Questi due film sono un buon repertorio di tutti i temi che caratterizzano lo scenario pastorale di oggi, non con le statistiche, ma con i racconti delle esperienze vissute. Risuonano soprattutto i nomi di tanti paesi della Sardegna centrale ma anche del sassarese, dell’oristanese e della parte più montana della provincia di Cagliari. Scorrono le esperienze di chi ha visto i figli voler cambiare lavoro, di chi invece li ha come nuovi dirigenti, di chi ha scelto il caseificio e non la produzione di latte. Ci sono i problemi e i disagi legati alla stagione dei sequestri di persona, cui si rispose con la nascita dei circoli per mostrare il cuore produttivo e adattativo ormai toscano dei pastori. Mi piace ricordare che nel marchio del pecorino toscano DOP vi è una pecora di razza sarda. Prima dell’arrivo in Toscana dei pastori sardi, la produzione del pecorino era molto limitata. I mezzadri toscani avevano piccole greggi.
Transumanze Oltre il mare
Due titoli che si completano a vicenda. Transumanze è il titolo del film di Andrea Mura del 2021 e Oltre il mare è il film di Irio Pusceddu del 2024. Entrambi i film hanno avuto il sostegno della Regione Sarda e della rete dei circoli. Entrambi sono frutto di ricerca, di interviste, di residenze sul campo. Presentano punti di intersezione perché vi troviamo gli stessi protagonisti, attori naturali negli spazi della loro vita, e a loro agio nel raccontarsi. E tuttavia non si escludono tra loro, anzi, vederli uno dopo l’altro dà l’impressione che quella storia comune si possa raccontare in tanti modi. Entrambi i film mostrano il valore umano di quelle storie migratorie, le generazioni che le hanno messo in atto, i luoghi e i vissuti sempre più adattati al territorio toscano.

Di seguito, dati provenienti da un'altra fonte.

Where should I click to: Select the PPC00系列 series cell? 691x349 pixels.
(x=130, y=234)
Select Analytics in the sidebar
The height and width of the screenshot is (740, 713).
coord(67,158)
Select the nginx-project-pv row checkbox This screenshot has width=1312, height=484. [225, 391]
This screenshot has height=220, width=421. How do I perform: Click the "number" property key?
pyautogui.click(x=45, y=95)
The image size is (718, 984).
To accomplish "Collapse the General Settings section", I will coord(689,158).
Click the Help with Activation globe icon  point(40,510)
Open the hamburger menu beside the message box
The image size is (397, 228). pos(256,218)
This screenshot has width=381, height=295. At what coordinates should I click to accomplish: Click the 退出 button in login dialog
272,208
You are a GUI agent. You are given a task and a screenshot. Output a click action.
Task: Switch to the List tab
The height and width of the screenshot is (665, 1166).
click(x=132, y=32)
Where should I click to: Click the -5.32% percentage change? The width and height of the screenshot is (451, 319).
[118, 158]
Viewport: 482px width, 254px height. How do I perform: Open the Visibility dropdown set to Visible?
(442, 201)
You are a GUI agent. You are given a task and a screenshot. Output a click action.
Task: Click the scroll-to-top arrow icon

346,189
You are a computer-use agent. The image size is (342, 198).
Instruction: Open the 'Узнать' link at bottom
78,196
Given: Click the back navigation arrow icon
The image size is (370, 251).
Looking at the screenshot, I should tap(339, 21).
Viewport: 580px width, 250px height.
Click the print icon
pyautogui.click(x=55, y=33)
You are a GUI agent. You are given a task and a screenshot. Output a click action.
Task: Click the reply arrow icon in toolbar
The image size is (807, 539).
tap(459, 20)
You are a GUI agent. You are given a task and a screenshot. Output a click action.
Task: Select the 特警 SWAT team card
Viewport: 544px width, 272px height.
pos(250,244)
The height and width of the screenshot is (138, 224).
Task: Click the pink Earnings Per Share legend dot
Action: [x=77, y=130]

Pur non essendo un critico cinematografico, i film mi hanno dato diverse emozioni che cerco di raccontare, anche perché mi sembra importante che abbiano risonanza e raccontino, suggeriscano, commuovano.
Il film mette al centro il lavoro dei pastori sardi nel territorio senese. Qui i nuovi spazi sembrano avere prodotto una dimensione molto più terrestre, ambientale, totale, legata non soltanto al mondo animale. Siamo nelle Crete senesi: dal drone abbiamo visioni di un mare verde d’erbe con pecore che pascolano in grandi spazi mentre in lontananza si intravede il profilo di Siena. E poi tramonti, albe caliginose, visioni notturne del lavoro con i trattori, interni di mungitrici meccaniche, immagini sempre accompagnate dai costanti belati delle pecore. È come raccontare il nuovo paesaggio sonoro e d’orizzonte che plasma la nuova vita di questi pastori intraprendenti e duttili ma sempre legati a una memoria profonda che portano in un nuovo spazio del quale diventano umanamente complementari.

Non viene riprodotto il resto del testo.